A couple of minor nits here:

1. Documentation/rev-cache.txt should be
Documentation/git-rev-cache.txt, because it documents that command.

2. there are many whitespace errors:

wilber:~/src/git$ git am \[PATCH\ 1_5\]\ revision\ caching\
documentation\:\ man\ page\ and\ technical\ discussion.eml
Applying: revision caching documentation: man page and technical discussion
/home/samv/src/git/.git/rebase-apply/patch:15: trailing whitespace.
A front end for the rev-cache API is provided with the builtin utility
/home/samv/src/git/.git/rebase-apply/patch:16: trailing whitespace.
`rev-cache`.  It is mainly intended for cache slice generation and
maintenance,
/home/samv/src/git/.git/rebase-apply/patch:17: trailing whitespace.
but can also walk commits within a slice.  At the moment it is not
particularly
/home/samv/src/git/.git/rebase-apply/patch:34: trailing whitespace.
`\--stdin`:: Also read commit ids from stdin (seperated by newline,
`\--not`
/home/samv/src/git/.git/rebase-apply/patch:51: trailing whitespace.
`\--all`:: Include all objects in repository.  Will only traverse as of
cache
warning: squelched 166 whitespace errors
warning: 171 lines add whitespace errors.

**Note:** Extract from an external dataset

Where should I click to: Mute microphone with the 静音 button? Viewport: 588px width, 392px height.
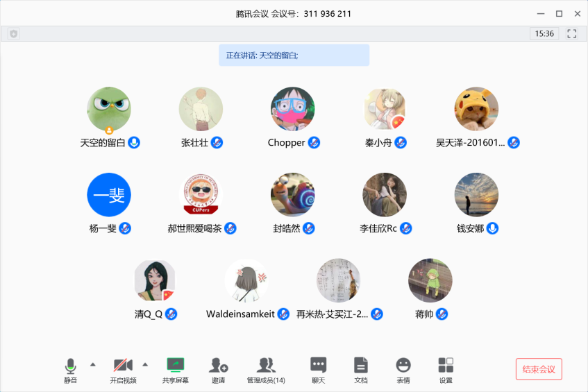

Be sure to check the patch doesn't do that...

> diff --git a/Documentation/rev-cache.txt b/Documentation/rev-cache.txt
> new file mode 100755
> index 0000000..64bd051
> --- /dev/null
> +++ b/Documentation/rev-cache.txt
> @@ -0,0 +1,51 @@
> +rev-cache porcelain
> +===================
> +
> +A front end for the rev-cache API is provided with the builtin utility 
> +`rev-cache`.  It is mainly intended for cache slice generation and maintenance, 
> +but can also walk commits within a slice.  At the moment it is not particularly 
> +advanced, but is sufficient for repository administration.
>   

That last sentence is a bit unnecessarily self-doubting; "It currently
provides basic functionality" would be fine.

> +
> +It's general syntax is:
> +
> +`git-rev-cache COMMAND [options] [<commit-id>...]`
> +
> +With the commands:
>   

You should use the same structure and headings of this file as the other
man pages which are found under Documentation/git-*.txt

> +
> +`add`::
> +	Add revisions to the cache.  Reads commit ids from stdin, formatted as:
> +	`END END ... \--not START START ...`
>   

Really, it's reading a revision list; might be better to call it that. 
Can it accept the same options as git-rev-list here or just a list of
starting points/tips?  And "END" and "START" are still backwards to the
rest of git core!

> ++
> +Options:
> +
> +`\--all`:: Include all heads as ends.
> +`\--fresh`:: Exclude everything already in a cache slice.
>   

If you use the paragraph layout used by other commands you can explain a
little bit more about what you mean here.  By "Cache Slice" do you mean
"Revision Cache"?  Does that --fresh imply that all of the revisions
which were not indexed will automatically get indexed?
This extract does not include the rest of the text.